Да, власть совсем оказалась не готова к темпам и сжатию этой войны. Но — и ни одна европейская страна не была полностью готова, только они жили динамичней, их власти — не в самодовольной дрёме. У нас же не хватает быстроты поворота. Быстроты поворота? — так каждый должен приложить свою. И даже чем больше корысти встречается в видимых помощниках — тем отчаянней должны тянуть истинные.

Дмитриев вздохнул сильной грудью, повернул к Ободовскому косо-крупную голову:

— У меня там сейчас при траншейной пушке старший слесарь такой, Малоземов, говорит мне тишком: “Михал Дмитрич, добивайтесь, чтоб не было забастовки. Мы тут, все мастера доконные, не хотим её. Мы — исстараемся, всё сделаем, только избавьте нас от хулиганов. А сами противиться не смеем”. Так вот негодники и чернорабочие приказывают лучшим мастеровым.

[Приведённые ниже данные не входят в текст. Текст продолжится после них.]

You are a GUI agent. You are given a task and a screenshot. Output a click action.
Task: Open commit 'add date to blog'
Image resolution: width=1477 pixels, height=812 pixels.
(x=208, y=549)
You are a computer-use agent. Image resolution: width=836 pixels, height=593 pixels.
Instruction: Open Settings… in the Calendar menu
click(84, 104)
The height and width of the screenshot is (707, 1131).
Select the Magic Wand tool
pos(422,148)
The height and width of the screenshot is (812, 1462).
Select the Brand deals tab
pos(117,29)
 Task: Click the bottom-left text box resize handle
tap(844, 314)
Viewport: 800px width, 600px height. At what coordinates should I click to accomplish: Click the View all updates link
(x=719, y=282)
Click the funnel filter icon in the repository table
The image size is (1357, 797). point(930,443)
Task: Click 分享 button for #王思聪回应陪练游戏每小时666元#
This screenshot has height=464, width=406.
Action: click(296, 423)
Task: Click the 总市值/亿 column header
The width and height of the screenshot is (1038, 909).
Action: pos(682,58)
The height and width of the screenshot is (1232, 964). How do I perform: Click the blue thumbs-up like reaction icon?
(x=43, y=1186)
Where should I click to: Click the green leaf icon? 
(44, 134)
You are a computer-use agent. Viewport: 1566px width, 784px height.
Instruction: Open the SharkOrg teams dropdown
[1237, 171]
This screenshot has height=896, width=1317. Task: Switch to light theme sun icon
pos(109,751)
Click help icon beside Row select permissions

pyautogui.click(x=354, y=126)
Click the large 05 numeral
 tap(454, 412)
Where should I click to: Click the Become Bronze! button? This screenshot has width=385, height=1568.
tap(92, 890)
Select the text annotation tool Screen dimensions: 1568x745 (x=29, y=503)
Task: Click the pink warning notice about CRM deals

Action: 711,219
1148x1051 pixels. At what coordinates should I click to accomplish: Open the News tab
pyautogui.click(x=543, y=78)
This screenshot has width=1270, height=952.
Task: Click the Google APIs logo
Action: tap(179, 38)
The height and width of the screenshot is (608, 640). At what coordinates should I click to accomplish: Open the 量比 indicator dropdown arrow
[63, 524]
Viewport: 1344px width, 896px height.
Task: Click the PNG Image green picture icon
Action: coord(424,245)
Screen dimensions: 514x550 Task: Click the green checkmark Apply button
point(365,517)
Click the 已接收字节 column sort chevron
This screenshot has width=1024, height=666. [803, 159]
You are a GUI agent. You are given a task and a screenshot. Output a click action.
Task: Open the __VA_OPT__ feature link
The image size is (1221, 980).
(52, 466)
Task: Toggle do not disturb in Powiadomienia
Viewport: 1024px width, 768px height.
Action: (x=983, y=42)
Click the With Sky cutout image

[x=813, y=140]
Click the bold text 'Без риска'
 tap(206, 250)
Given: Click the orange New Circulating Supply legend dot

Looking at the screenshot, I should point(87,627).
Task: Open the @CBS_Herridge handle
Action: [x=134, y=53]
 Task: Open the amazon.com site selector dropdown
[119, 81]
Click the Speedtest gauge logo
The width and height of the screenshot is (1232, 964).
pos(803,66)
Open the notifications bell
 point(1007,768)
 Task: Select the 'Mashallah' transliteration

Так они ведь, русские забастовки, так все и делаются, от первой же обуховской, знаменитой. Идут себе рабочие на завод, ничего не предполагают. А на перекрестках стоят молодцы с надвинутыми козырьками, иногда и чужие, приблудни какие-то, и задерживают каждого: подожди, товарищ, будет забастовка. А не задержится — палкой его или камнем в голову. А из цеха — выходи! А кто не выходит — болтами и гайками. Теперь приучили и без гаек, просто пробку в дверях: внимание, товарищи, будем бастовать.

— А прошлой зимой в Николаеве, помнишь Воронового, мастерового? — был против забастовки и ухлопали его из револьвера. И убийцу даже не искали: не великого князя убили, мелочь. А вот так проигрываются целые заводы. И города.